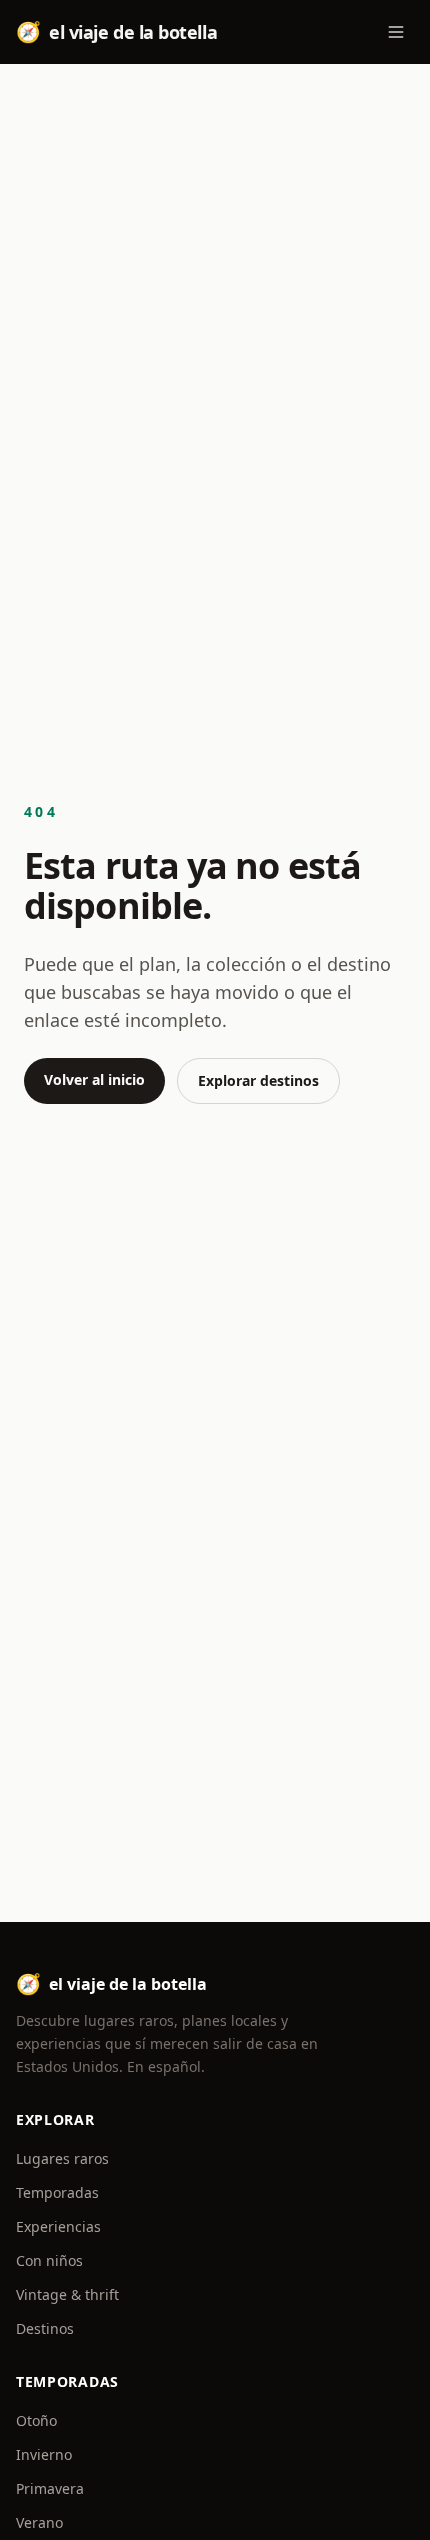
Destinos (45, 2328)
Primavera (50, 2488)
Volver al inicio (94, 1079)
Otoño (36, 2420)
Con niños (49, 2260)
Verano (39, 2522)
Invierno (44, 2454)
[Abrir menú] (396, 32)
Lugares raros (62, 2158)
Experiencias (58, 2226)
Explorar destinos (258, 1080)
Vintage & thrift (67, 2294)
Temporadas (57, 2192)
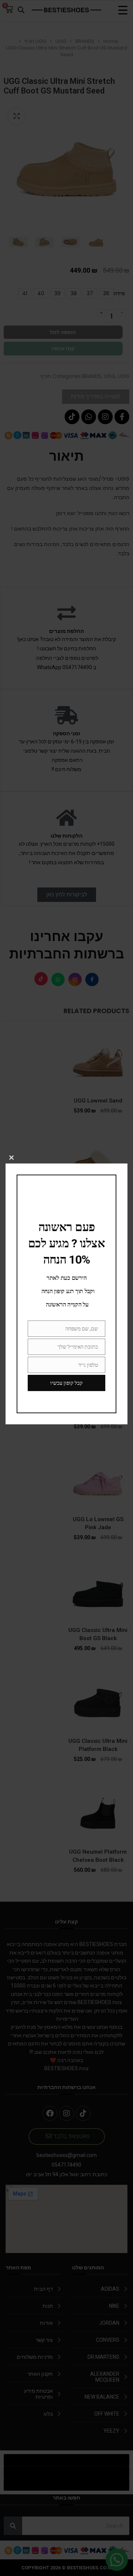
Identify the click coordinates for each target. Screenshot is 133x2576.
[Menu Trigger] (123, 10)
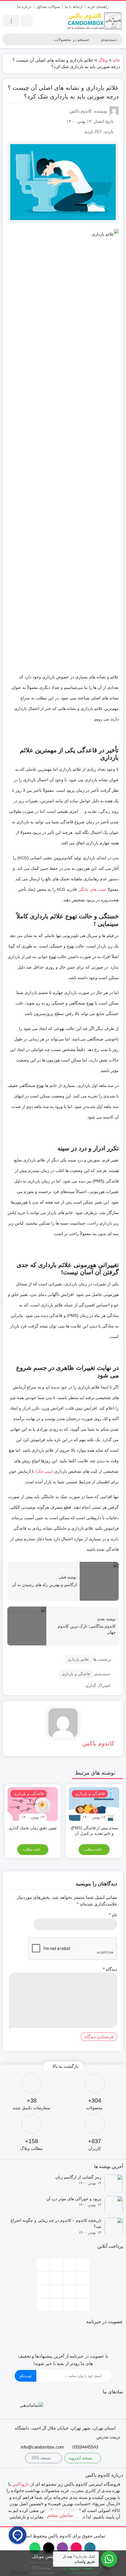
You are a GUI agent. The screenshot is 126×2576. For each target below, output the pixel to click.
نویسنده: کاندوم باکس (88, 111)
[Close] (8, 2556)
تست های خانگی (92, 889)
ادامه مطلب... (92, 1849)
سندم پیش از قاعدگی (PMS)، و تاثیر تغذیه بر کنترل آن (94, 1831)
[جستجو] (8, 39)
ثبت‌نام (25, 2375)
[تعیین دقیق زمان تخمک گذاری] (33, 1804)
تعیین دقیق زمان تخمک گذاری (33, 1828)
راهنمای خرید (98, 6)
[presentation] (117, 1819)
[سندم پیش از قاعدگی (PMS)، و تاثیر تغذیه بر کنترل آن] (94, 1804)
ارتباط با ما (74, 6)
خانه (116, 60)
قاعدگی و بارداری (76, 1674)
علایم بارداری (78, 1659)
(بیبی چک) (44, 1471)
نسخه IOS (42, 2457)
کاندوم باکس (98, 1743)
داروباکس (21, 2484)
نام (113, 1914)
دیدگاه (110, 1969)
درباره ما (24, 6)
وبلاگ (103, 60)
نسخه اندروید (81, 2457)
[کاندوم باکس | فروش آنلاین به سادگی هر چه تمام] (94, 21)
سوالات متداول (48, 6)
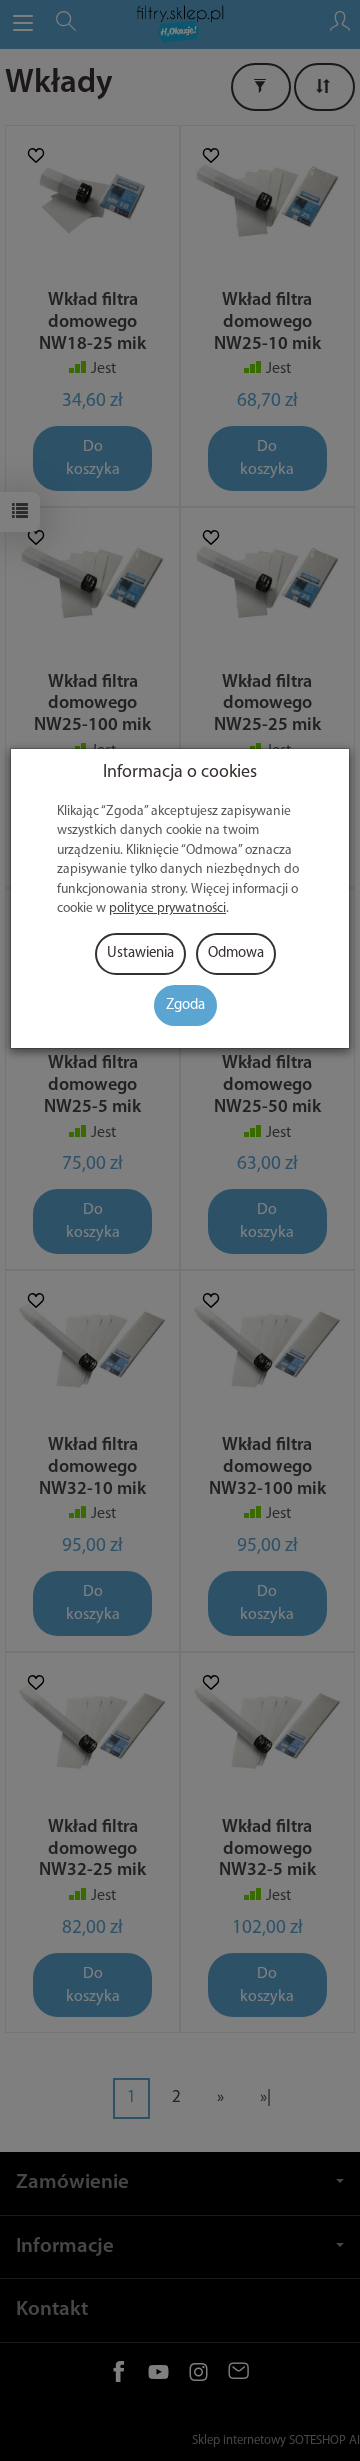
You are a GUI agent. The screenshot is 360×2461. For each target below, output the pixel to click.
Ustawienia (140, 953)
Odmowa (236, 953)
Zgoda (185, 1005)
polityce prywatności (167, 908)
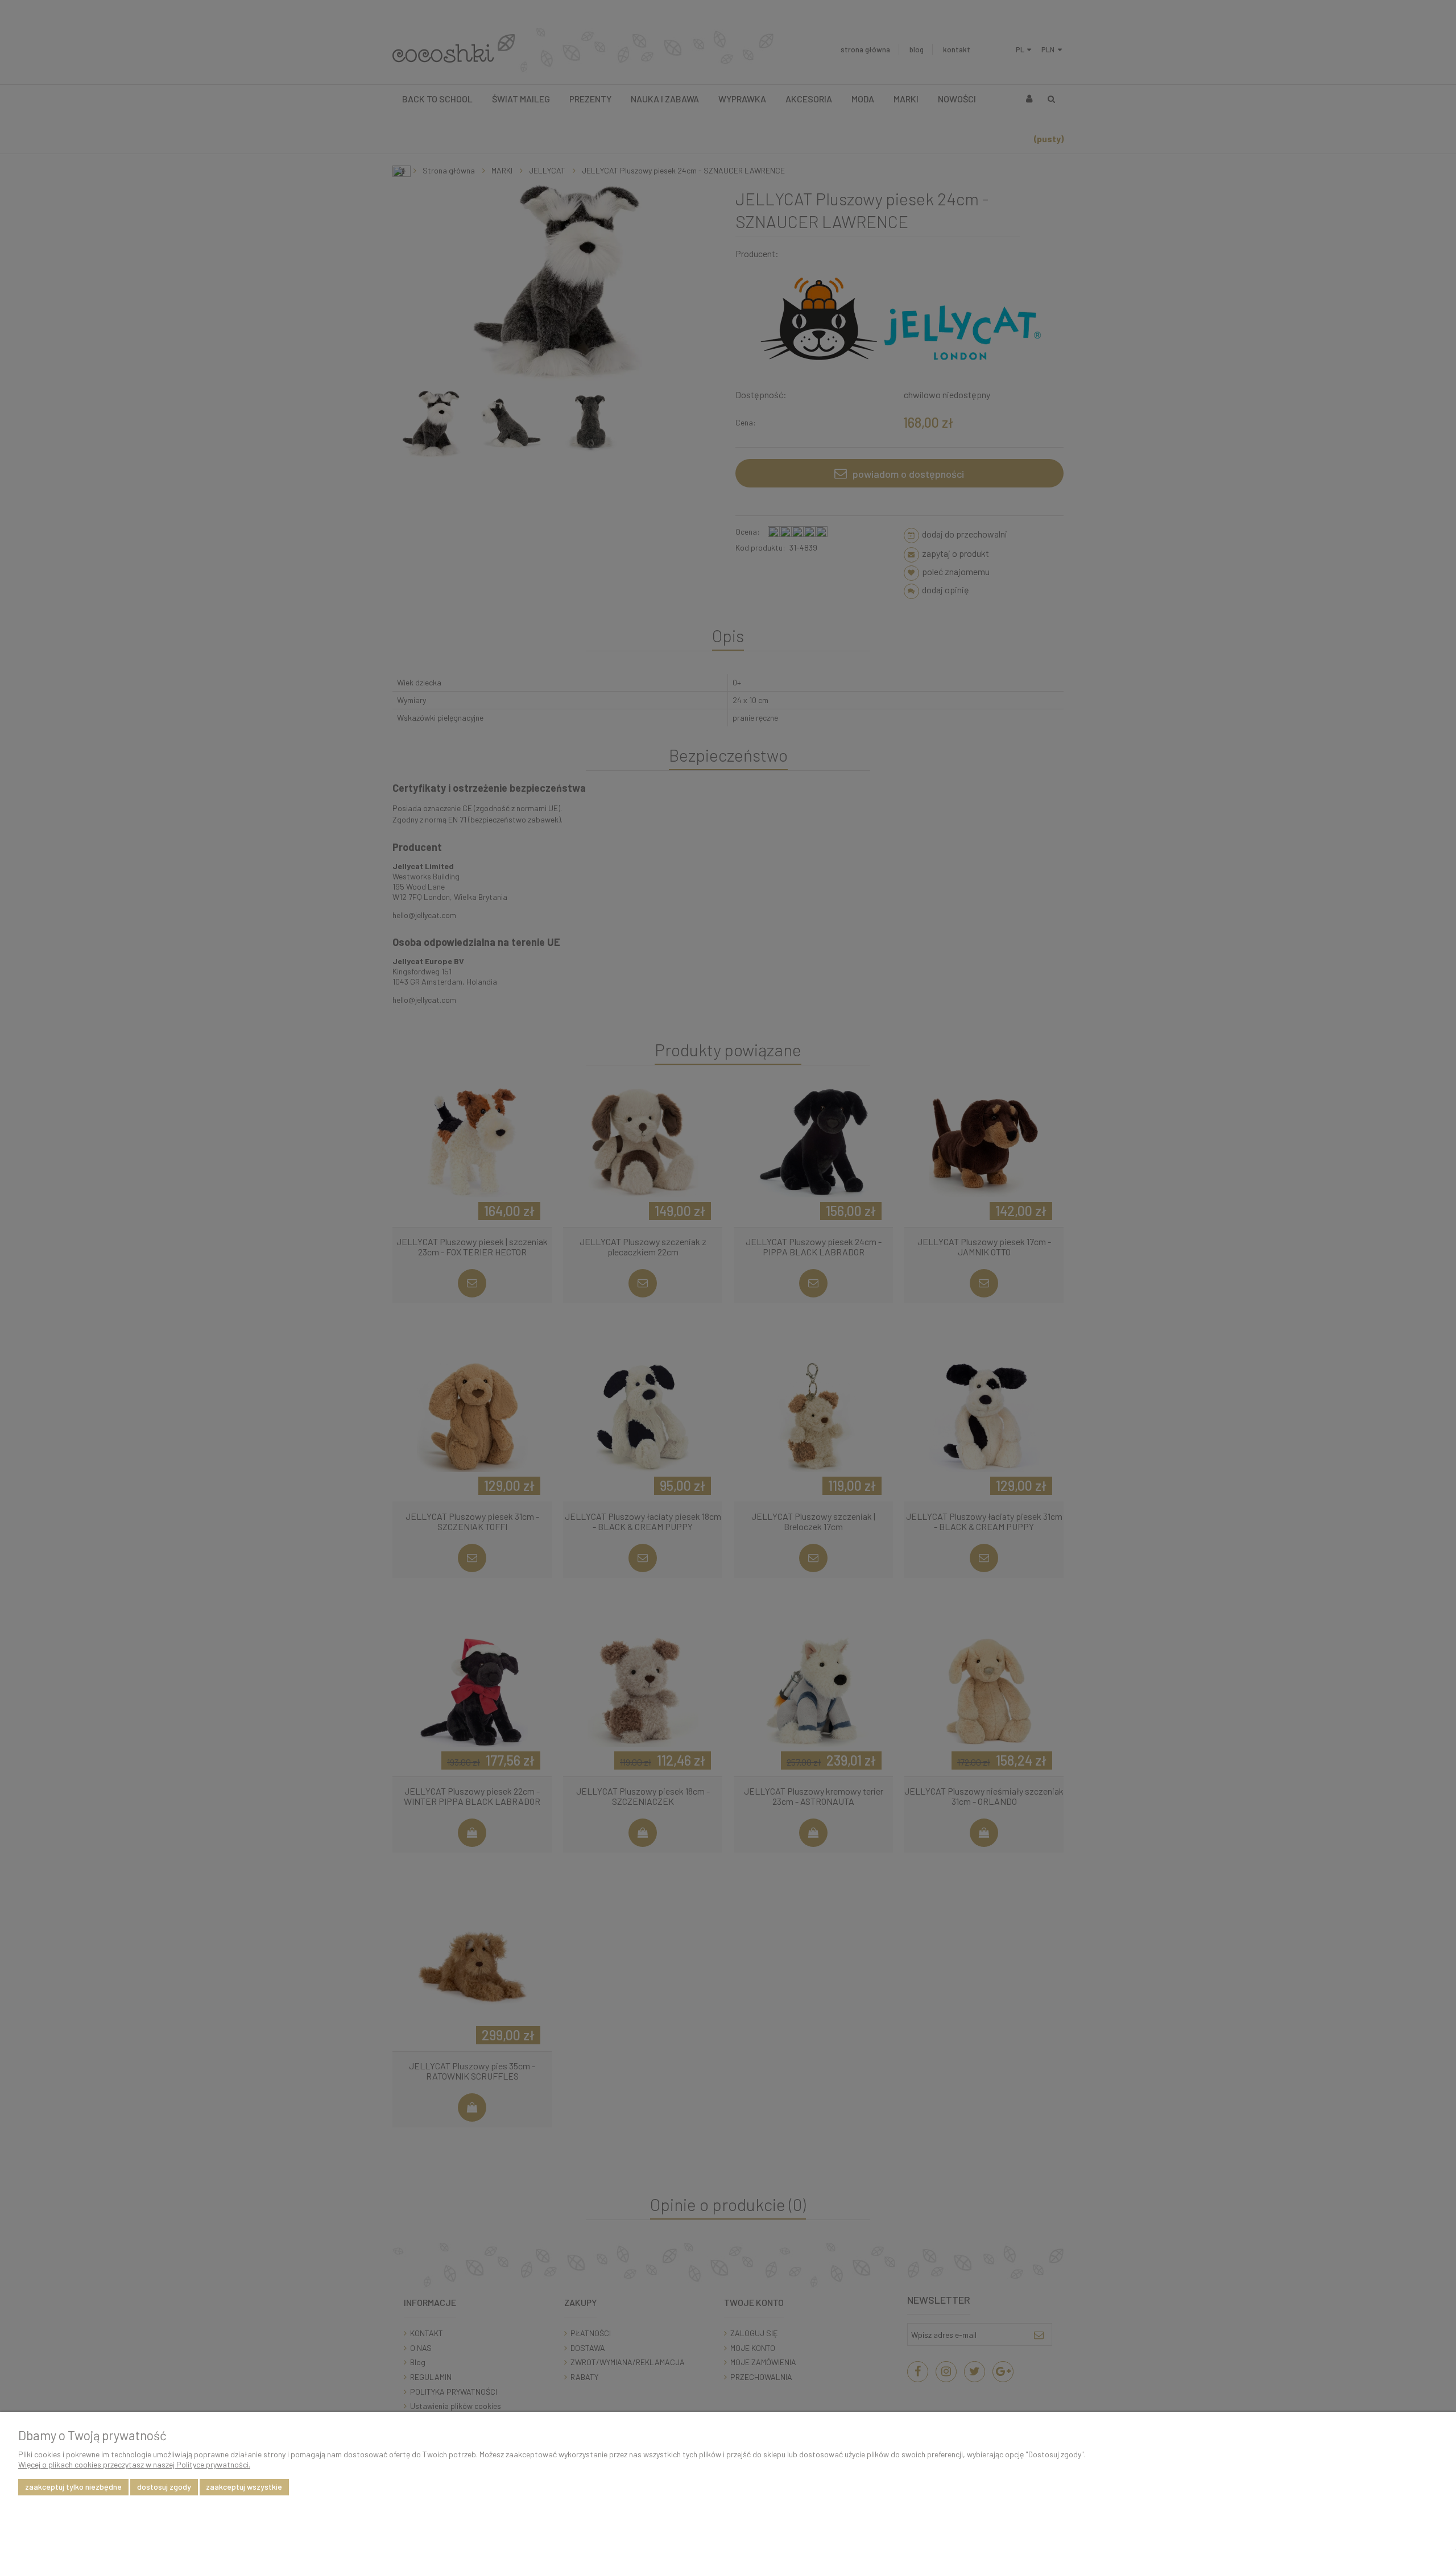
━━━━━━━━
**Assignment**: The answer should consist only of the lines above from the one with "(بیبی چک) (44, 1471)" through the one with "You are a GUI agent. The screenshot is 360×2461.", repeated exactly, with no pictures among them.

**Reply to the task**:
(بیبی چک) (44, 1471)
نسخه IOS (42, 2457)
کاندوم باکس (98, 1743)
داروباکس (21, 2484)
نام (113, 1914)
دیدگاه (110, 1969)
درباره ما (24, 6)
وبلاگ (103, 60)
نسخه اندروید (81, 2457)
[کاندوم باکس | فروش آنلاین به سادگی هر چه تمام] (94, 21)
سوالات متداول (48, 6)
You are a GUI agent. The screenshot is 360×2461. For each target below, output the pixel to click.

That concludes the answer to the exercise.